■ **DATA EXCERPTS**:
--
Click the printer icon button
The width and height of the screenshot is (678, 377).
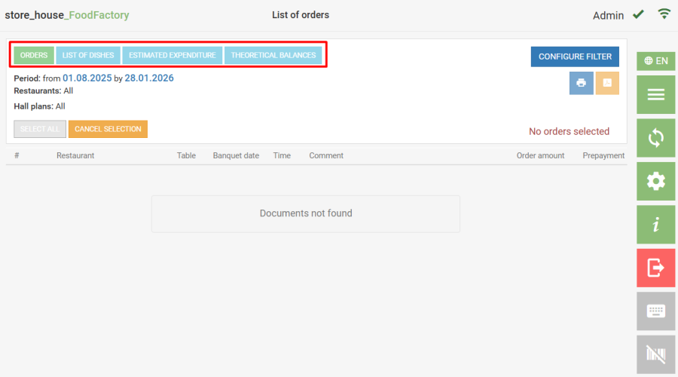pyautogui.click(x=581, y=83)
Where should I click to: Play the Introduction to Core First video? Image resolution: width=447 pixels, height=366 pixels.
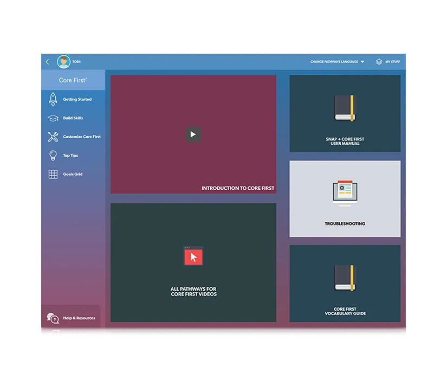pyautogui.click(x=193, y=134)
--
Copy the items word for word, starting at the line that contains "Where should I" and continuing through the end of the items. Leave the pictures out.

■ **EXERCISE RESULT**:
Where should I click to: Play the Introduction to Core First video? Image resolution: width=447 pixels, height=366 pixels.
pyautogui.click(x=193, y=134)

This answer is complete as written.